── SUPPLIED RECORDS ──

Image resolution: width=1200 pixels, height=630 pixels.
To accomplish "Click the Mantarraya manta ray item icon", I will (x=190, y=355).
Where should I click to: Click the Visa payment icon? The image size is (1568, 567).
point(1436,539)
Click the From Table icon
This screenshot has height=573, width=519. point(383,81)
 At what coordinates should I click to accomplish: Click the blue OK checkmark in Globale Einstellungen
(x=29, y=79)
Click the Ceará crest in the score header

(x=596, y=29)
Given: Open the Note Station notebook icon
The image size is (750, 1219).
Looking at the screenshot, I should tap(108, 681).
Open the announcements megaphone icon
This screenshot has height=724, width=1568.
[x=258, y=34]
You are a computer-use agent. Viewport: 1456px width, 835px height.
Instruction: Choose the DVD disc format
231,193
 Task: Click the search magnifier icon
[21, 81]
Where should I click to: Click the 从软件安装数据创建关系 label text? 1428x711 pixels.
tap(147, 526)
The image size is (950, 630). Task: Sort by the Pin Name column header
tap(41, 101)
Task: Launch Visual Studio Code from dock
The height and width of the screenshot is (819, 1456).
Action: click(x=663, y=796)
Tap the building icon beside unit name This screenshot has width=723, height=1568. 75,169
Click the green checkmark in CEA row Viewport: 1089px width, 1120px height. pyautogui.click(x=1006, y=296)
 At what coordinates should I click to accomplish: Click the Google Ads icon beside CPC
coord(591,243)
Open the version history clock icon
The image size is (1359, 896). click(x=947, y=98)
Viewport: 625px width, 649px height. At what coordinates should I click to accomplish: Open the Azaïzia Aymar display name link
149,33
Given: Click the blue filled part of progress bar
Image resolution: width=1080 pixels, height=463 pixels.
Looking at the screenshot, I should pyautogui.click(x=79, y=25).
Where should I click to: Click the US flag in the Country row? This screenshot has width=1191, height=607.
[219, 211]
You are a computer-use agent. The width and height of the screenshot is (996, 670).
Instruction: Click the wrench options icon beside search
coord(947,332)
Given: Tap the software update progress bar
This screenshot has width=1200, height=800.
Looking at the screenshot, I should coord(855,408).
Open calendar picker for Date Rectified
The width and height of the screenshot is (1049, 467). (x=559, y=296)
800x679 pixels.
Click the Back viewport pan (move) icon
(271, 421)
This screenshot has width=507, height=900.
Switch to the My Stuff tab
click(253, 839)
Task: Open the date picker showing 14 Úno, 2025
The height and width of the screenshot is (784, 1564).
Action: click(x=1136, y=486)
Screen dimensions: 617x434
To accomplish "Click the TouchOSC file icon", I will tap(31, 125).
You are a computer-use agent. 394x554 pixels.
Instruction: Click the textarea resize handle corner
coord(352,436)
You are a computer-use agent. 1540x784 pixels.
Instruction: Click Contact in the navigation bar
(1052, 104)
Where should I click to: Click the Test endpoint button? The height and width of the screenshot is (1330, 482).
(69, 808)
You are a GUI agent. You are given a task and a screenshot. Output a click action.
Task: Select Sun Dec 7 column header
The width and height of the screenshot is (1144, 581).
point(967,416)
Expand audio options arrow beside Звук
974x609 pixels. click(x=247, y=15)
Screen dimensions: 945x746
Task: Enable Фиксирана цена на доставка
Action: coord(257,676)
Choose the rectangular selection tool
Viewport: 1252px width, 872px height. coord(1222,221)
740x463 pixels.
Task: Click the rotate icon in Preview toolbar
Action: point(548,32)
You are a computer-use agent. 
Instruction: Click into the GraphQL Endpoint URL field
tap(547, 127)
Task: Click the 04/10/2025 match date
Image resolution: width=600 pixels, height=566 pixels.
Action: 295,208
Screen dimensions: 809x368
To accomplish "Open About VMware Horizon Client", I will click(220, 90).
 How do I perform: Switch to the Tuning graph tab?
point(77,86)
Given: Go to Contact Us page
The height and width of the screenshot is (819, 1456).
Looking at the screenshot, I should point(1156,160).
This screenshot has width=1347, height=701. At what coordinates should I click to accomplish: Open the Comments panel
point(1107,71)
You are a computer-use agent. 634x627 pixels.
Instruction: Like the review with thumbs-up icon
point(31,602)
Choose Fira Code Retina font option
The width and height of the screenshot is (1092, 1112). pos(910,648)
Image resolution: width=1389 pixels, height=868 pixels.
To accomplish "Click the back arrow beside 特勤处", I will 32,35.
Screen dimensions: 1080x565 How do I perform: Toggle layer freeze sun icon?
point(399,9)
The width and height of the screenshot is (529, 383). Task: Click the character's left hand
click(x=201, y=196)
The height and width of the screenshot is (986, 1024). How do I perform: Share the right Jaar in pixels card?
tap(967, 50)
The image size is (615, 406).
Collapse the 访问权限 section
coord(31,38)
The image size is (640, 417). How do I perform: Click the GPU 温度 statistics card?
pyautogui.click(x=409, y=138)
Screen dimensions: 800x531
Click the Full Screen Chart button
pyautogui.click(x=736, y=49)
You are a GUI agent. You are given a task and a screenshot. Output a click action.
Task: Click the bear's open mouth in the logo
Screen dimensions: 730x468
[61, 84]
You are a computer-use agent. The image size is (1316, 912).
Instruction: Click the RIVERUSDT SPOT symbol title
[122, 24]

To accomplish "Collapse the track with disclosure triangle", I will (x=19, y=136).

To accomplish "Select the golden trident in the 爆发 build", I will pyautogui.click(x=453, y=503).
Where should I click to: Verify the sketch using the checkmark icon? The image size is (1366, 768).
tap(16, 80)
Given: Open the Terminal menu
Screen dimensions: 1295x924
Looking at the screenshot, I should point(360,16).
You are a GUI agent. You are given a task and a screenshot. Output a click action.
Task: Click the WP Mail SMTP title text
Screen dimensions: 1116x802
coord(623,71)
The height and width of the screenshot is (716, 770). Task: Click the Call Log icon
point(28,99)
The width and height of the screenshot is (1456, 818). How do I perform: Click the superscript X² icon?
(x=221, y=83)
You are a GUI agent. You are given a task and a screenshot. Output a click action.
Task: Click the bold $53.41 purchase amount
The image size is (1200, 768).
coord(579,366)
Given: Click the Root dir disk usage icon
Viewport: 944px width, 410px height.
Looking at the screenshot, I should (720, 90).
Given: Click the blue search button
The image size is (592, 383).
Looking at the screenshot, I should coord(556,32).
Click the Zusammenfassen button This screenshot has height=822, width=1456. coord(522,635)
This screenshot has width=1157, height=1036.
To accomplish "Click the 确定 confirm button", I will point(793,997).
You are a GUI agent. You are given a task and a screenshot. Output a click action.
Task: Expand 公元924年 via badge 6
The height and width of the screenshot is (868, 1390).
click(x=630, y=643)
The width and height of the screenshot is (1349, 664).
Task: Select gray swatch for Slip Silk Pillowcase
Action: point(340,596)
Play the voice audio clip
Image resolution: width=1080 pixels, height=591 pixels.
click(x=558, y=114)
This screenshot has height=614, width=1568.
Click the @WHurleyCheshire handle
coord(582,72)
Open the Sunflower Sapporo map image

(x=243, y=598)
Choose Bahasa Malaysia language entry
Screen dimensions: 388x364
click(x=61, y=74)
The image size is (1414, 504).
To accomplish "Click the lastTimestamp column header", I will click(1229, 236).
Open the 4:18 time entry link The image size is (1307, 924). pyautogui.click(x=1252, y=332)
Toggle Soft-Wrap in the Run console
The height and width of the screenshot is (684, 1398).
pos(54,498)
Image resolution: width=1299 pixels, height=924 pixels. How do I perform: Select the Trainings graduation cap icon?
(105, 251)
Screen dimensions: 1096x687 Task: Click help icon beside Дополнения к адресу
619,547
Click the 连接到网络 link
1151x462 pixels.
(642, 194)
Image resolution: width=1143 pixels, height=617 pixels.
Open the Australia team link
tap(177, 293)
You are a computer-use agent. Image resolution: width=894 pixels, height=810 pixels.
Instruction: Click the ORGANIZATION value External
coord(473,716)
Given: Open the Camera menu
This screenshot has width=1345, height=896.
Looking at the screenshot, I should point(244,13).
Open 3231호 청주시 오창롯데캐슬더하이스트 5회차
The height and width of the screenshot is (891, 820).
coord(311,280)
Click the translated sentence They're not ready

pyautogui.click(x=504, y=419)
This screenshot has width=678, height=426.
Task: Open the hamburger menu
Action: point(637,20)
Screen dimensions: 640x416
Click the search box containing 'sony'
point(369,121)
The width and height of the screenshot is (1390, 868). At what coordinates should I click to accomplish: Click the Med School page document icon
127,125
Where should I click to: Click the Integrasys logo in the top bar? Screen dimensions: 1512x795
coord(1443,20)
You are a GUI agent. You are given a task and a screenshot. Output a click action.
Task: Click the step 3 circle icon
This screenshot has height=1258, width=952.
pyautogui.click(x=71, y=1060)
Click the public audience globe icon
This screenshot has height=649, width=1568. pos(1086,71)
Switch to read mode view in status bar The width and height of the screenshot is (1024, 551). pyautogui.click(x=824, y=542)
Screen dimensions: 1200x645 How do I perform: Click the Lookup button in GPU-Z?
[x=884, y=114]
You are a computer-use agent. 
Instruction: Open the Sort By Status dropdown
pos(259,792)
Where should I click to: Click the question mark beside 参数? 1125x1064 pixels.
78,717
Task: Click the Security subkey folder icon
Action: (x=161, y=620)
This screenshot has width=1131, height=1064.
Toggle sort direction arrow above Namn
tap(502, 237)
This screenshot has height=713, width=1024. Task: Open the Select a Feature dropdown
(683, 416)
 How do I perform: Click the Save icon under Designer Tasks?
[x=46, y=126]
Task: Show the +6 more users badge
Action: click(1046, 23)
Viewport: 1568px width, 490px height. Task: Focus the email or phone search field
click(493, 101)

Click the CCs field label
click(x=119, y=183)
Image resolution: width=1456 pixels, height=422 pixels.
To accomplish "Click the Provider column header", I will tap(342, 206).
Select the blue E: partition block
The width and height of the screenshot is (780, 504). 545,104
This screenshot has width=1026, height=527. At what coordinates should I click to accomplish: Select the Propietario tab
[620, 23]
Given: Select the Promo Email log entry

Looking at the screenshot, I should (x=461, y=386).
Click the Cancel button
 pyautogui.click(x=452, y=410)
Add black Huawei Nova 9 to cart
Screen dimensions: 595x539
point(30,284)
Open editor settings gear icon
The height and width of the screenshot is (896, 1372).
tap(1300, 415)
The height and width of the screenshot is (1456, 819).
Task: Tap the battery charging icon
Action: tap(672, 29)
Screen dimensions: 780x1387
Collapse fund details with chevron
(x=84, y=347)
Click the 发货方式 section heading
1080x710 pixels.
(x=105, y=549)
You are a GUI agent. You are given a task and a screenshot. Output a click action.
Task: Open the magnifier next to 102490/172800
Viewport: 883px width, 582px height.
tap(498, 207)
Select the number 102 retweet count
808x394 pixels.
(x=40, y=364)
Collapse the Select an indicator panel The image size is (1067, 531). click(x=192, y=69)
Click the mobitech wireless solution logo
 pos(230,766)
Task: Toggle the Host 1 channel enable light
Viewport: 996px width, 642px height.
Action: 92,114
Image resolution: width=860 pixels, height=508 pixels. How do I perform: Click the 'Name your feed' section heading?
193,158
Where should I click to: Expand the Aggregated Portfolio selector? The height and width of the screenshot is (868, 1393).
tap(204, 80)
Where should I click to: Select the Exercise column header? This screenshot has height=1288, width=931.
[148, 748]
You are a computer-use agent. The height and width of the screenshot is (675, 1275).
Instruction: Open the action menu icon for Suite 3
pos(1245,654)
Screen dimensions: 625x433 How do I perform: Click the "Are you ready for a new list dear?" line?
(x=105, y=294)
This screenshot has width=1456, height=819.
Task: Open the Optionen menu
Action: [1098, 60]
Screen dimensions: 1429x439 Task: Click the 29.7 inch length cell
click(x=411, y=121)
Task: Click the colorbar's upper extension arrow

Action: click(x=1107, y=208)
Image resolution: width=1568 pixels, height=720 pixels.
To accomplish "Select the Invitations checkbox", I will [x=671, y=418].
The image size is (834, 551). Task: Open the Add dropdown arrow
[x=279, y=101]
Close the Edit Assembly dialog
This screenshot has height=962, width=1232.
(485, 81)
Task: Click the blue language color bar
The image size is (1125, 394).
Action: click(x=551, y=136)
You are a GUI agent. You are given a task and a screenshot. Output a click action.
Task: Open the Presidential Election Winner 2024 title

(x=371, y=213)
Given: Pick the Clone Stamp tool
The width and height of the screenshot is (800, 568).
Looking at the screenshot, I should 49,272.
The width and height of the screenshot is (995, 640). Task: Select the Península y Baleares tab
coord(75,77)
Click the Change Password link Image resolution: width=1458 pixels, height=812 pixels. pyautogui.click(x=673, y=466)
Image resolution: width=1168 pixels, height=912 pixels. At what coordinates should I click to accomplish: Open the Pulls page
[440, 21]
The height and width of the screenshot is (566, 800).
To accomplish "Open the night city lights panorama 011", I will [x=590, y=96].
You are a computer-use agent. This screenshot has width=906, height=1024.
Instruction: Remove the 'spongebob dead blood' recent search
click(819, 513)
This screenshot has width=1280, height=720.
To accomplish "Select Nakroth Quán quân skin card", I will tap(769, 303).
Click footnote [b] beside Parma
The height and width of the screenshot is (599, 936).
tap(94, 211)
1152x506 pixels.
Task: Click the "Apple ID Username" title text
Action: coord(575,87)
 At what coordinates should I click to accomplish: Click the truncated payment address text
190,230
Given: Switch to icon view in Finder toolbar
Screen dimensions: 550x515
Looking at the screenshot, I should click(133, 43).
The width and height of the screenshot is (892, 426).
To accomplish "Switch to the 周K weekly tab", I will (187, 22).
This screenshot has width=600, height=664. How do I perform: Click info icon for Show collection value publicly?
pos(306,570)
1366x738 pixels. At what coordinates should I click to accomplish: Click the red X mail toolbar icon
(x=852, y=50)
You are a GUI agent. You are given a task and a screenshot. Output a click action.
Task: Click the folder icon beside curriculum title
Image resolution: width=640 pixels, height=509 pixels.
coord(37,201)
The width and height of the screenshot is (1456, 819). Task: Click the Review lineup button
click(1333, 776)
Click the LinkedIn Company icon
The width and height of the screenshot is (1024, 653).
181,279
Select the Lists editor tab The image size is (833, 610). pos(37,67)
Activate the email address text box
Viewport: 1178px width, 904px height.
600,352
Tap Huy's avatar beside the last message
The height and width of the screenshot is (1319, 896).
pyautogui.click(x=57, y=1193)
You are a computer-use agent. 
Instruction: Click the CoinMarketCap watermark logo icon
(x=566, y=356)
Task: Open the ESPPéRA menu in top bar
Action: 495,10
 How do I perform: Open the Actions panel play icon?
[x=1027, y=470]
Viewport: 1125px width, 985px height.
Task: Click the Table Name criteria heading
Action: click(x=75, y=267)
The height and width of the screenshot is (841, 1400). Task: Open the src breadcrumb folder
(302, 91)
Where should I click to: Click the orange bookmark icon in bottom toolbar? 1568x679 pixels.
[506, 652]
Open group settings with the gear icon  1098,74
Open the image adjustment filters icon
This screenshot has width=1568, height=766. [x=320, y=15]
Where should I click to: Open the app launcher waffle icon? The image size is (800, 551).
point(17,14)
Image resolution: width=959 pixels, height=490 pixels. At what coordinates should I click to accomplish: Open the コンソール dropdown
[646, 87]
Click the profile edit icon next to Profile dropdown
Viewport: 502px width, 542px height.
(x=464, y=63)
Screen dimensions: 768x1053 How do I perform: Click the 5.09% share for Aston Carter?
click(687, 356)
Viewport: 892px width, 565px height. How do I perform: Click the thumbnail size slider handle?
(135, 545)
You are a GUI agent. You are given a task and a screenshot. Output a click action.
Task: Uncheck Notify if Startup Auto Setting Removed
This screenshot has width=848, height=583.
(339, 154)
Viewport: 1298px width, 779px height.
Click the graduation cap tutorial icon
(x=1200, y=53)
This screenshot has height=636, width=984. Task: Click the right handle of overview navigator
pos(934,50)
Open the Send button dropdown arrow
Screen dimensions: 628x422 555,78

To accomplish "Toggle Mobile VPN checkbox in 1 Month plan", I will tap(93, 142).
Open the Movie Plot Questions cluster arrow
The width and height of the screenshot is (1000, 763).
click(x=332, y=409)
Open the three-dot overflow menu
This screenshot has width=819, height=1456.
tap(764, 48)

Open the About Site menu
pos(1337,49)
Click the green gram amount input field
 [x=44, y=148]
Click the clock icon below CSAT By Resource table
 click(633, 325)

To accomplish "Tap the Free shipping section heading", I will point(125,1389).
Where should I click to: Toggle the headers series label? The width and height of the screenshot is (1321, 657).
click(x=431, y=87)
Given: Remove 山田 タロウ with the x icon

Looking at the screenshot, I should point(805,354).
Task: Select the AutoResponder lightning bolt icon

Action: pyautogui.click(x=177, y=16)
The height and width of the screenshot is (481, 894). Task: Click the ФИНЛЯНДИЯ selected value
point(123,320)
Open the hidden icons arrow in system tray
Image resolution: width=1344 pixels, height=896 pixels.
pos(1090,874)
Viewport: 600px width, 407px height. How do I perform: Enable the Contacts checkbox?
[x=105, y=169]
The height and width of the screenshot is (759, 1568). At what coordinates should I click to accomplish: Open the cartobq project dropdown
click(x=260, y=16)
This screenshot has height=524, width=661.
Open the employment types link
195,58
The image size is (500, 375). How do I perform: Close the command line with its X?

───

-- TASK GOAL --
Return the items from the very first line down to the line containing "point(1436,539)", both ends included, copied line for line with no changes.

-- COMPLETE ANSWER --
Image resolution: width=1200 pixels, height=630 pixels.
To accomplish "Click the Mantarraya manta ray item icon", I will (x=190, y=355).
Where should I click to: Click the Visa payment icon? The image size is (1568, 567).
point(1436,539)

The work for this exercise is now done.